U.S. Court of Appeals for the Third Circuit, 2005

Kreider Dairy Farms, Inc. v. Veneman

Kreider Dairy Farms, Inc. v. Veneman
U.S. Court of Appeals for the Third Circuit · Decided July 28, 2005 · Alito, Rendell, Scirica
142 F. App'x 581

Kreider Dairy Farms, Inc. v. Veneman

Opinion of the Court

OPINION OF THE COURT

RENDELL, Circuit Judge.

Appellant, Kreider Dairy Farms, appeals the District Court’s grant of summary judgment for the Secretary of the Department of Agriculture, contending that it was entitled to producer-handler status under 7 C.F.R. § 1002 (Order 2)1 and, thus, should have been exempt from paying the fluid milk fees otherwise due to the United States Department of Agriculture’s Order 2 Market Administrator (MA) from and after November 1991.2 The District Court based its grant of summary judgment on the grounds that Kreider failed to file a second application and was, therefore, not entitled to any relief. Kreider now appeals.

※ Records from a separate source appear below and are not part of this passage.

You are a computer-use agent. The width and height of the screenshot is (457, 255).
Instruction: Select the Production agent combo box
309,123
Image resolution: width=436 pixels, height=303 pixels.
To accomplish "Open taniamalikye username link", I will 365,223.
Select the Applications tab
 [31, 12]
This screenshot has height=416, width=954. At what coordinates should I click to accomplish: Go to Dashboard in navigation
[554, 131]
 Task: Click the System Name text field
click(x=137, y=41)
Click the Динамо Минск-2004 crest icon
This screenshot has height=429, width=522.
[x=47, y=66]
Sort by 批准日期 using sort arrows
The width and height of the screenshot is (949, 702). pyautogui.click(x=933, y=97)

I. Factual and procedural background

Kreider Dairy Farms is a Pennsylvania family farm corporation. Its farming enterprise includes land, equipment, buildings and dairy cattle through which it produces, processes, packages and distributes fluid milk products at wholesale and retail. In 1986, Kreider agreed to produce Kosher fluid milk products for the Foundation for the Preservation and Perpetuation of the Torah Laws and Customs, Inc. of Baltimore, Maryland (the “FPPTLC”). Those transactions resulted in the FPPTLC acquiring and distributing Kreider-produced kosher fluid milk products in the Baltimore area. In 1990, the FPPTLC, acting as a broker, began ordering additional volumes of kosher milk products from Kreider for delivery to Ahava Dairy Products, Inc., a kosher milk products distributor in New York City. Kreider soon began dealing directly with Ahava, delivering products to the Ahava distribution warehouse in Brookyn. Kreider also continued to supply the FPPTLC for its uses at various locations, including locations in the State of New Jersey, which were part of the New York-New Jersey Marketing area. In turn, FPPTLC and Ahava would then redistribute the kosher milk obtained from Kreider in the New Jersey-New York area (the Order 2 area).

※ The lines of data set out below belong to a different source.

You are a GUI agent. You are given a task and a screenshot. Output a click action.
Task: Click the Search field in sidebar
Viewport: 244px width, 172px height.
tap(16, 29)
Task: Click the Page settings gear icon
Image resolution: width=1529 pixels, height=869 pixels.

In December 1990, the Order 2 Market Administrator notified Kreider that its sales to Ahava might subject it to monthly milk fees to be paid into the producer-settlement fund, so Kreider filed the appropriate application in January 1991 in an attempt to prove that it was an exempt producer-handler. From January 1991 *583through December 1999, Kreider filed, as requested, monthly reports with the Market Administrator which detailed its sales to Ahava, the FPPTLC and all other customers.

In August 1992, the Market Administrator for Order 2 notified Kreider that its sales of fluid milk products to Ahava caused it to be regulated as a handler operating a partial pool plant and, on that basis, Kreider was billed in excess of $100,000 in fees on account of deliveries going back to November 1991. After this initial billing, Kreider was billed monthly by the Order 2 Market Administrator. The bills at issue here totaled $244,977.97 from December 1995 to December 1999. Kreider ceased its dealings with Ahava in April 1997.

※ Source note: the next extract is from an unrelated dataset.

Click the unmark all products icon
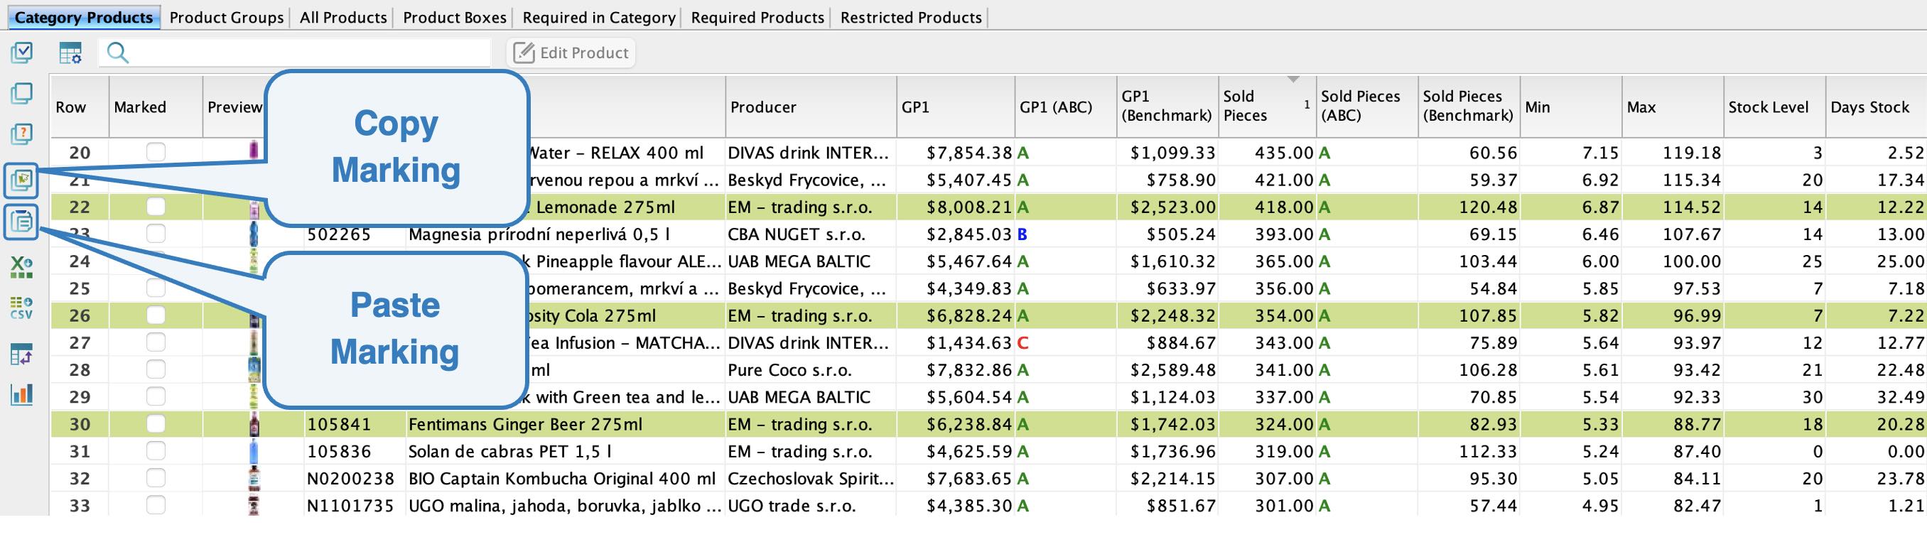 [22, 93]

In December 1993, Kreider filed a petition challenging the MA’s determination that Kreider was a handler regulated by Order 2 and hable to pay fees to the producer-settlement fund. This initiated Kreider I. The Judicial Officer (“JO”) dismissed the petition, based on the MA’s determination that Kreider was not eligible for producer-handler status because it sold milk to two subdealers (Ahava and FPPTLC).

On October 18, 1995, Kreider filed a Complaint pursuant to the Agricultural Marketing Agreement Act in the District Court challenging the JO’s decision. On August 14, 1996, the District Court denied the parties’ motions for summary judgment and remanded the case for further administrative findings as to whether Kreider was “riding the pool.”3

On August 12,1997, on remand, the ALJ held a hearing and issued a decision that Kreider was “riding the pool” and, therefore, was not entitled to producer-handler status. Kreider did not timely appeal this decision and the decision of the ALJ became final.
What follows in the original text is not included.